Tasks:
1. Copy everything in the column on Joseph Yam from "Of course, the" down to "Sarah Palin ...".
2. In the column on Joseph Yam, rewrite the paragraph beginning "A trailblazer she may have been" in two shorter sentences, keeping its main facts.
3. According to the column on Joseph Yam, how high did he push interbank rates during the Asian financial crisis?

Source text:
Joseph Yam Chi-kwong, the former head of the Monetary Authority, has been criticised by Legco for not preventing banks from selling the disastrous Lehman Brothers minibonds - what with Hong Kong being known for its particularly tight regulation of the financial industry. The caretaker of the Hong Kong dollar's peg to its United States equivalent, Yam (below) was notable for defending the local currency's position tenaciously: in order to maintain it during the Asian financial crisis, for example, he pushed interbank rates up to 280 per cent and bought more than HK$100 billion in stocks - an action that was criticised as excessively risky by, among others, his US counterpart Alan Greenspan ...
Of course, the chairman of the Federal Reserve has no place lecturing Hong Kong's top central banker; as people are always paid what they're worth, the high-earning Yam clearly must have been roughly seven times better at his job than Greenspan was at his. The latter got a chance to visit the fabled land of lavishly remunerated central bankers in 2006, when he was a speaker at the prestigious investors' forum hosted by financial services group CLSA in Hong Kong; other leading political luminaries to have addressed the conference over the years include Bill Clinton, Desmond Tutu and, er, Sarah Palin ...
A trailblazer she may have been, as the first female Republican vice-presidential nominee, but in her public utterances the former Alaska governor hasn't always been a friend of the sisterhood. Earlier this year, for example, she leapt to the defence of a man who had spent three days brutally insulting a woman who appeared in front of a congressional committee to support mandatory insurance coverage for contraceptives. The poor woman was called a 'slut' and a 'prostitute' by this man: Rush Limbaugh ...

Source material:
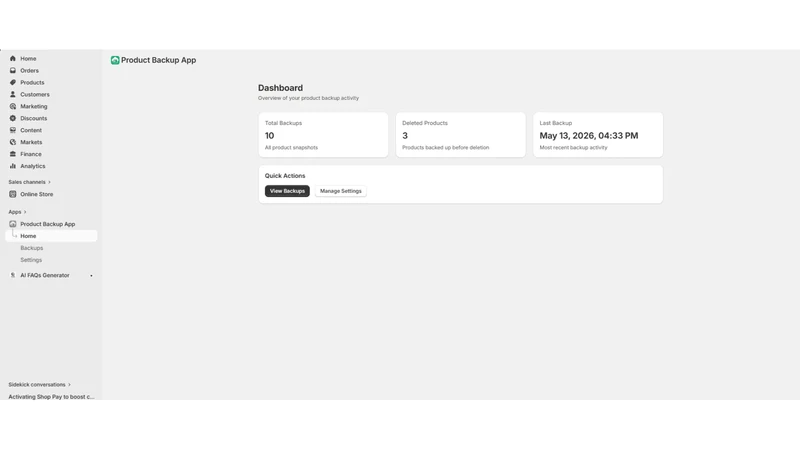Click the Product Backup App header icon

(x=115, y=60)
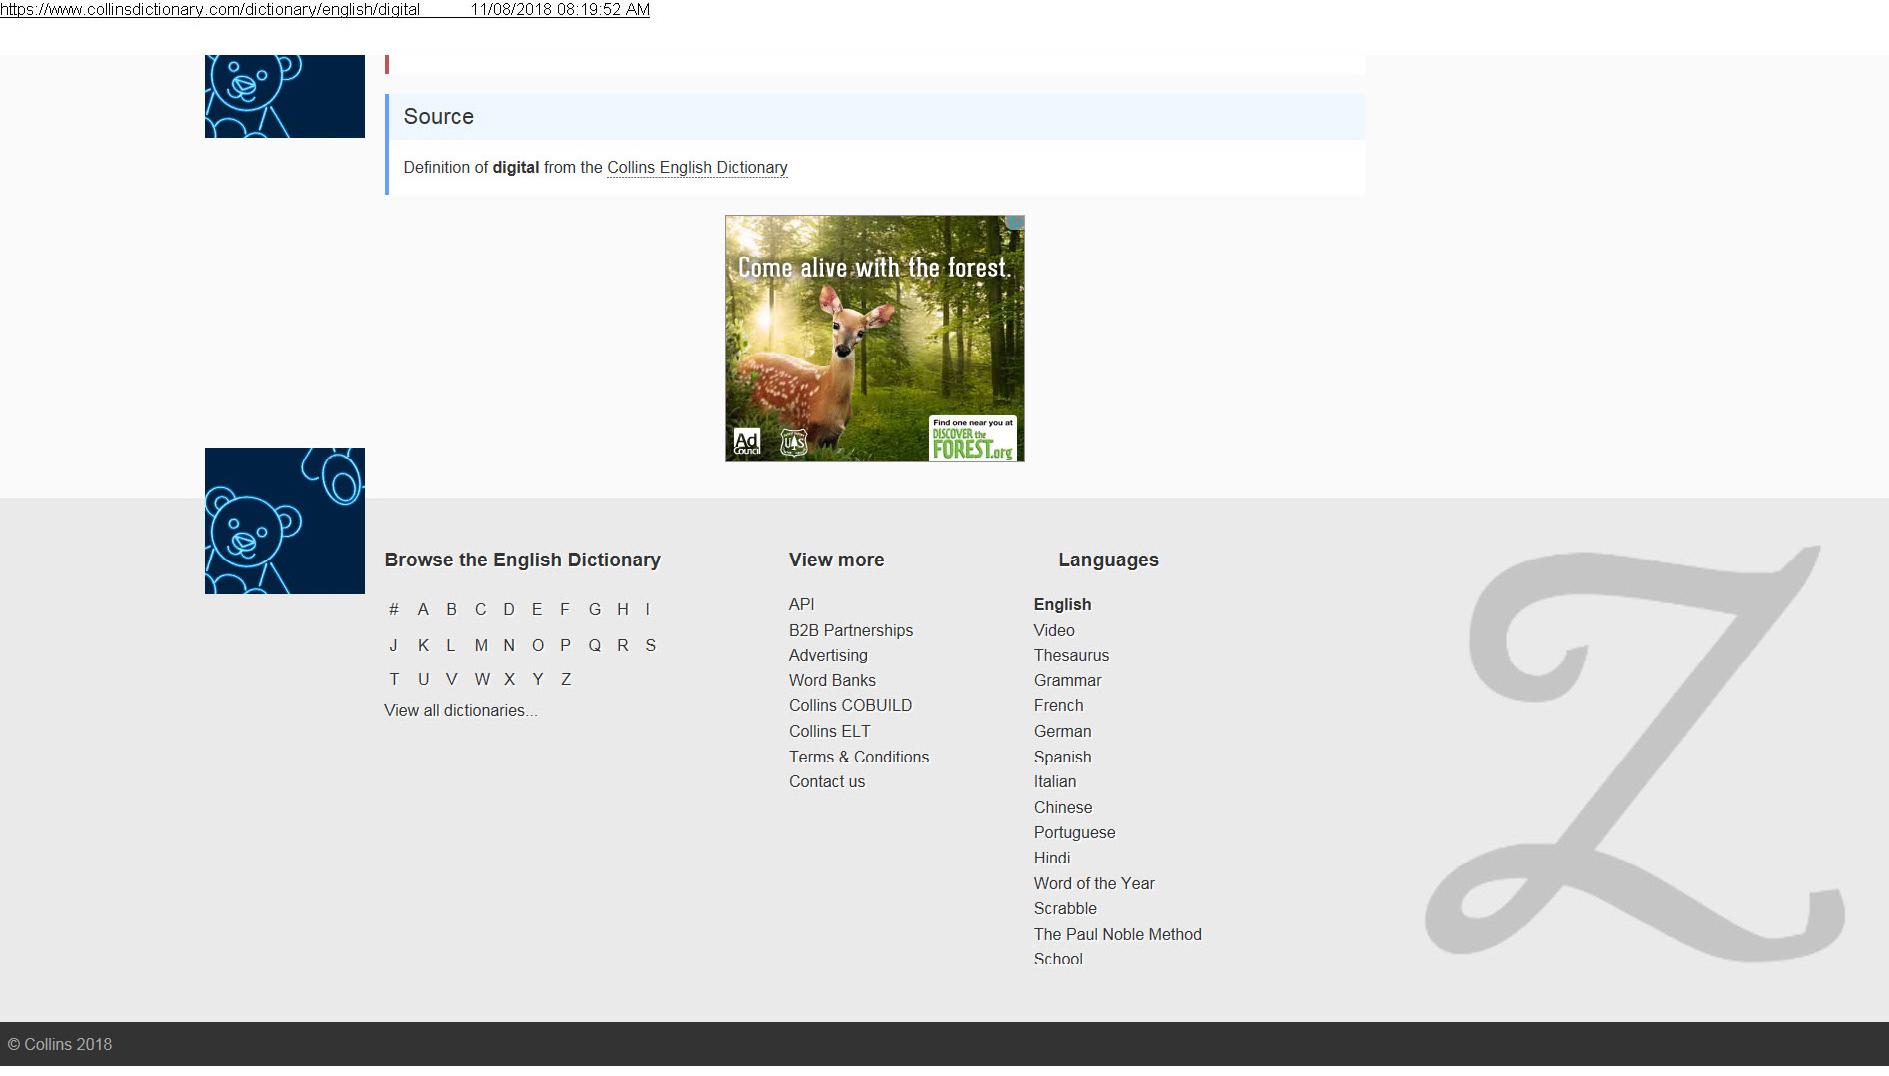Open Collins COBUILD link
The height and width of the screenshot is (1076, 1889).
(x=850, y=705)
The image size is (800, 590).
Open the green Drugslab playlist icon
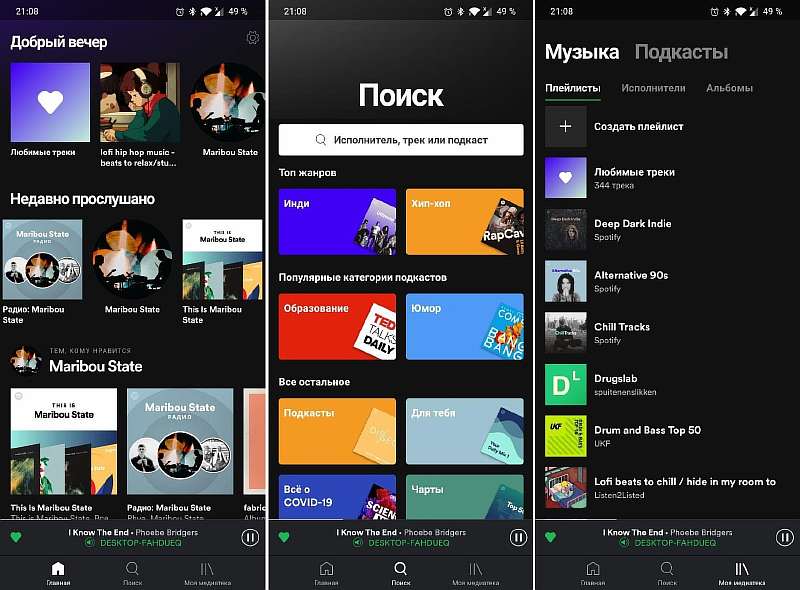point(565,384)

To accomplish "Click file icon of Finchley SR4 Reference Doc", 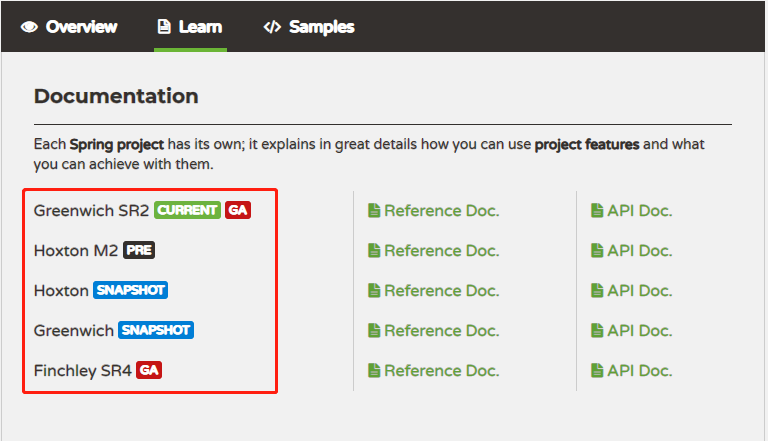I will [x=374, y=370].
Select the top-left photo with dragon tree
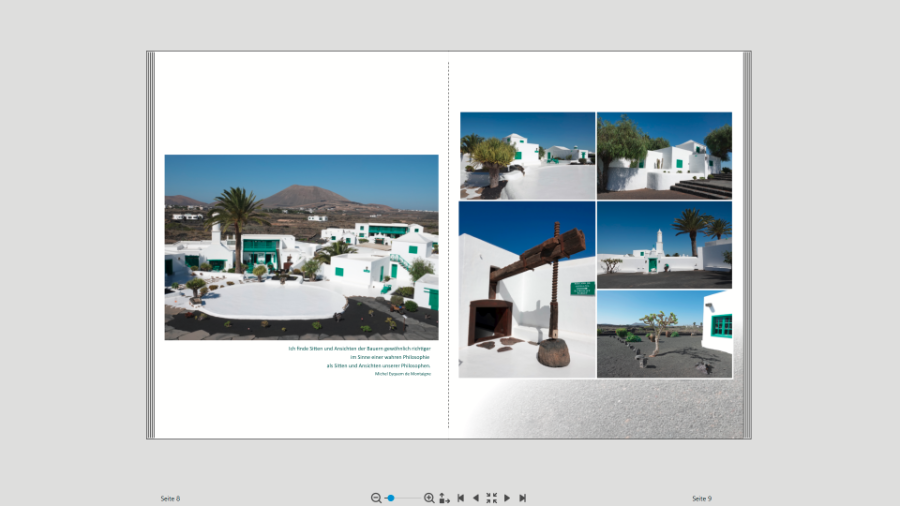The image size is (900, 506). [527, 155]
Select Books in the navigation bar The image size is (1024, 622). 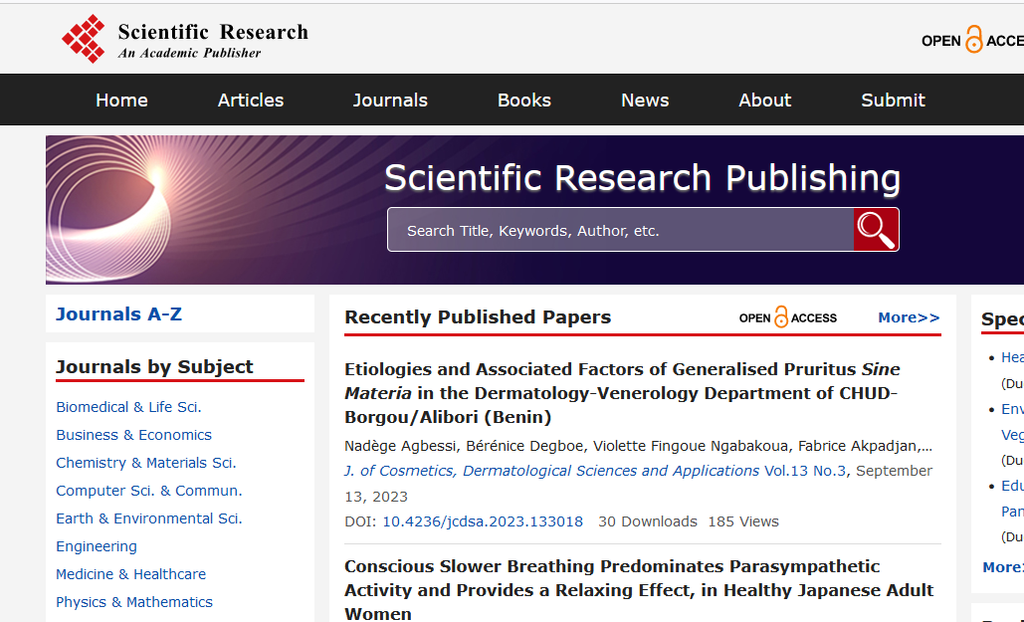click(524, 100)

Answers by item number:
1.
Of course, the chairman of the Federal Reserve has no place lecturing Hong Kong's top central banker; as people are always paid what they're worth, the high-earning Yam clearly must have been roughly seven times better at his job than Greenspan was at his. The latter got a chance to visit the fabled land of lavishly remunerated central bankers in 2006, when he was a speaker at the prestigious investors' forum hosted by financial services group CLSA in Hong Kong; other leading political luminaries to have addressed the conference over the years include Bill Clinton, Desmond Tutu and, er, Sarah Palin ...

2. The former Alaska governor, the first female Republican vice-presidential nominee, has not always supported women in her public statements. Earlier this year she defended Rush Limbaugh, who spent three days calling a woman a "slut" and a "prostitute" after she appeared before a congressional committee to support mandatory insurance coverage for contraceptives.

3. He pushed them up to 280 percent.